##### Extrait à lire
La nécessaire consolidation à moyen terme

La phase de développement de métavers propriétaires devrait durer une dizaine d’années. On notera que certains acteurs économiques pourront être à la fois acteurs chefs de file de leur propre métavers mais, aussi, acteurs contributifs dans l’écosystème de métavers concurrents.
À moyen terme, il est probable que l’industrie des métavers sera structurée par quelques dizaines de métavers avec pour chacun d’entre eux un acteur chef de file. Il devrait s’ensuivre une période de consolidation, dans une logique de recherche de réduction des coûts par mutualisation. Certaines technologies deviendront dans cette période des standards de facto. Il y aura des fusions de métavers ou des accords permettant à des avatars d’un métavers de pouvoir aller dans un autre métavers. En parallèle à ces phénomènes de marché, des travaux de normalisation devraient voir le jour.
Les pays qui auront su développer des acteurs dominants sur leur métavers auront un poids considérable dans les discussions concernant les transferts de gouvernance.

Plusieurs pays veulent se positionner
sur ce nouveau marché

À commencer par les États-Unis

Les grands groupes américains cherchent dès aujourd’hui à créer des univers propriétaires.
##########
##### Enregistrements fournis
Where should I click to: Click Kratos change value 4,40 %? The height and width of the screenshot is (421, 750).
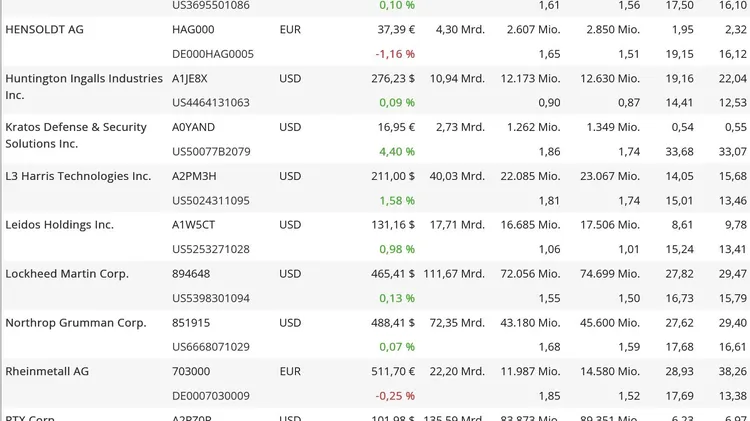tap(397, 152)
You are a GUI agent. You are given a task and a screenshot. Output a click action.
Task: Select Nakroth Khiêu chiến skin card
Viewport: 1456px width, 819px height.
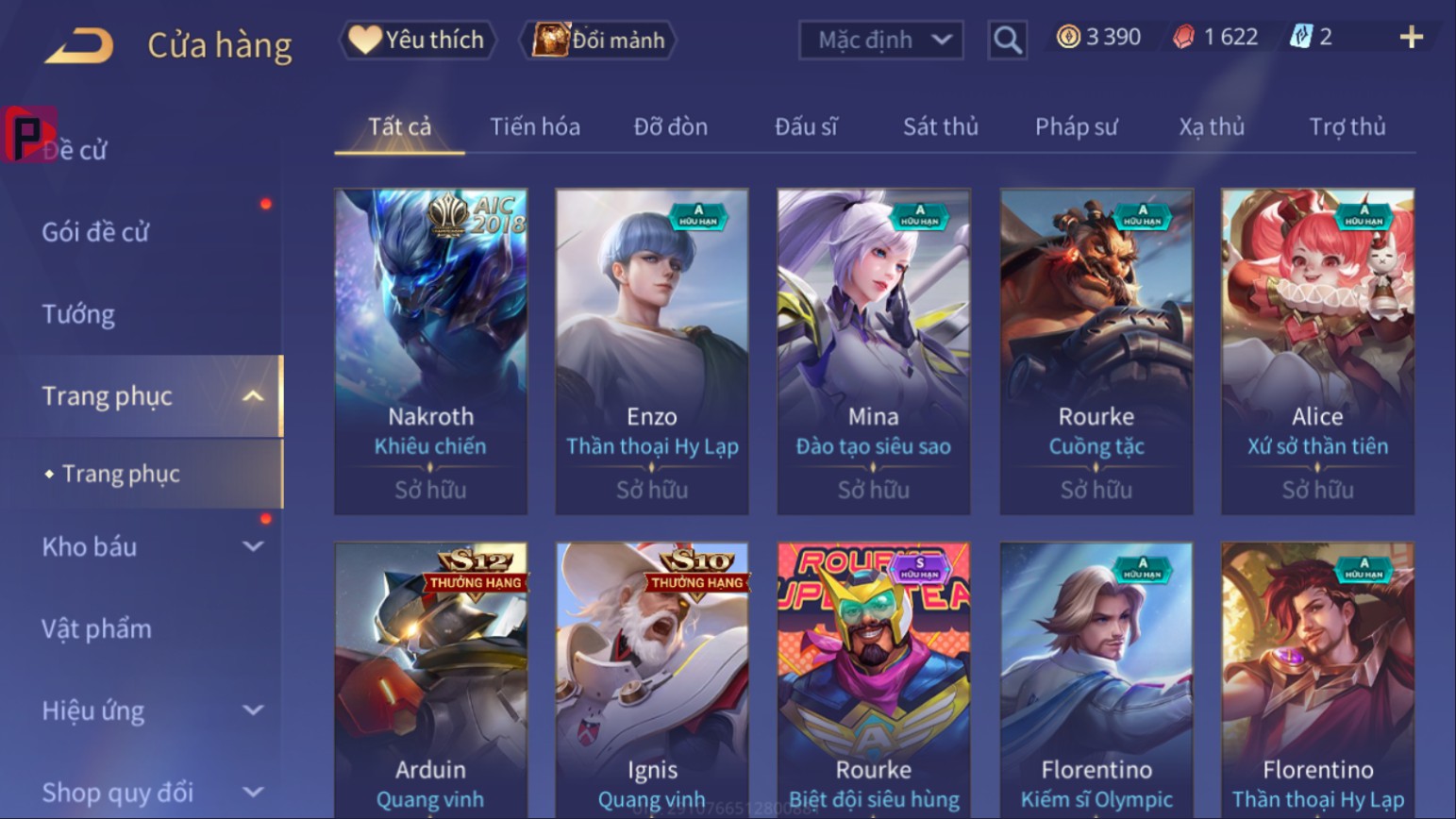click(x=430, y=351)
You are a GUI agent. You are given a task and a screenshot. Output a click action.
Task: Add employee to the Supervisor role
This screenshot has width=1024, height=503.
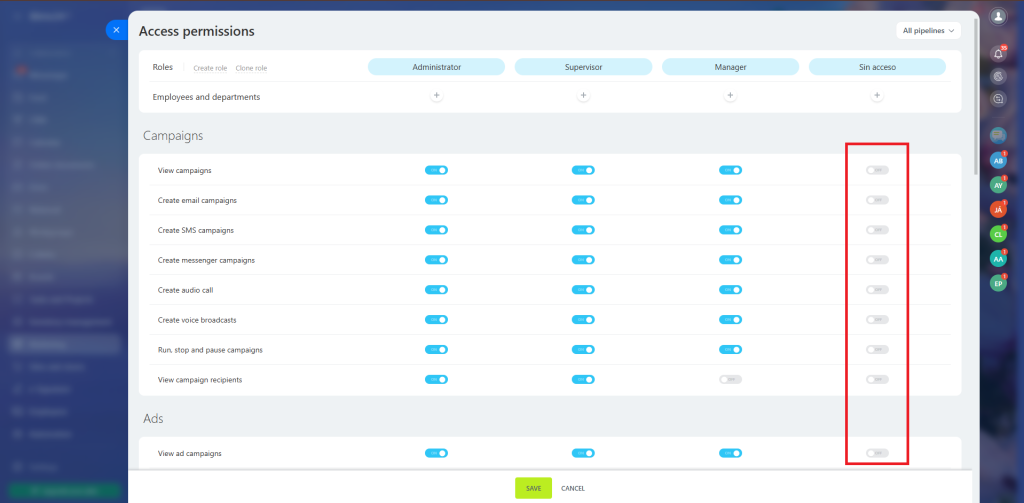(x=583, y=96)
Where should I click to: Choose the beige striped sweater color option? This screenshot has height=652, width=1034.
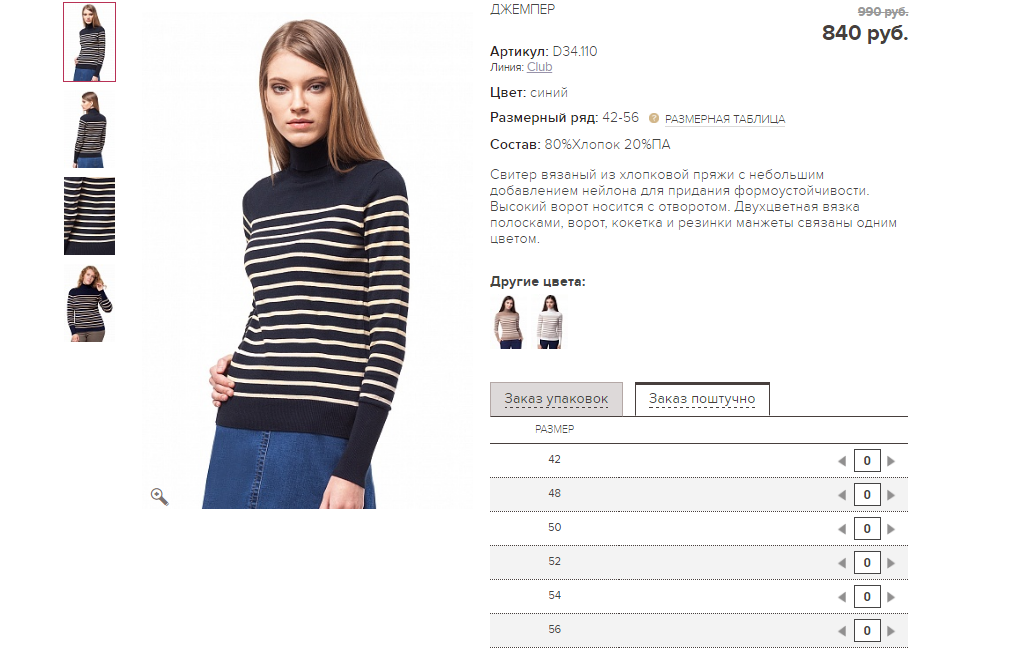[508, 322]

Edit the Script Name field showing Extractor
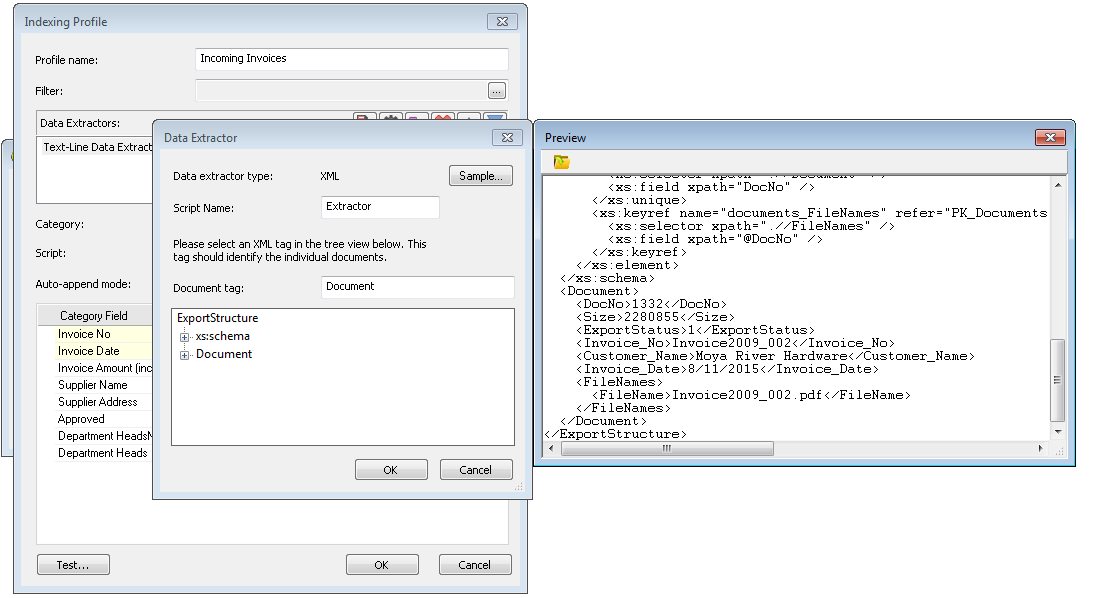coord(380,207)
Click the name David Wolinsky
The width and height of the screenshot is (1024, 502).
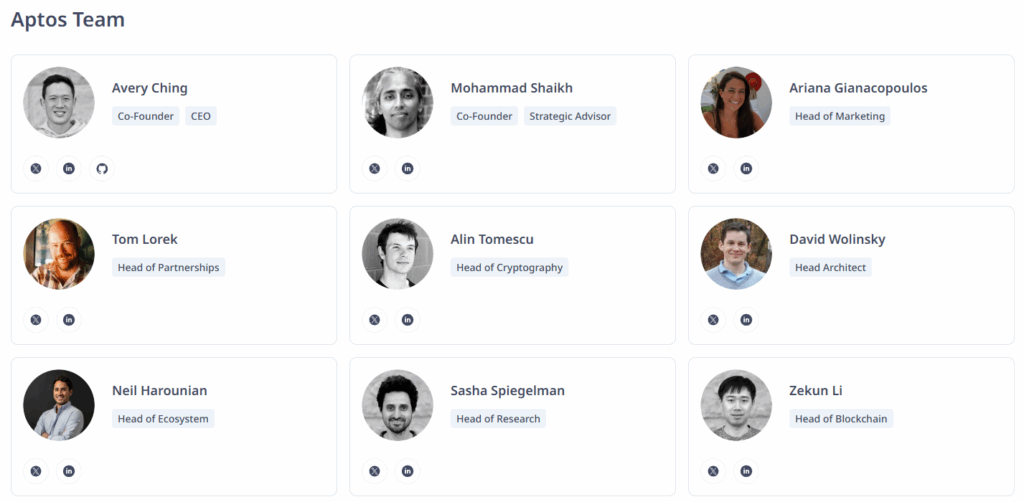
##########
#### [Consigne écrite 1]
Recopiez, s'il vous plaît, le passage de l'extrait sur les métavers situé entre « Plusieurs pays veulent » et « des univers propriétaires. », ces deux bornes comprises.
#### [Consigne écrite 2]
Selon l'extrait sur les métavers, quelle devrait être la durée de la phase de développement de métavers propriétaires ?

#### [Solution du problème 1]
Plusieurs pays veulent se positionner
sur ce nouveau marché

À commencer par les États-Unis

Les grands groupes américains cherchent dès aujourd’hui à créer des univers propriétaires.

#### [Solution du problème 2]
Une dizaine d'années.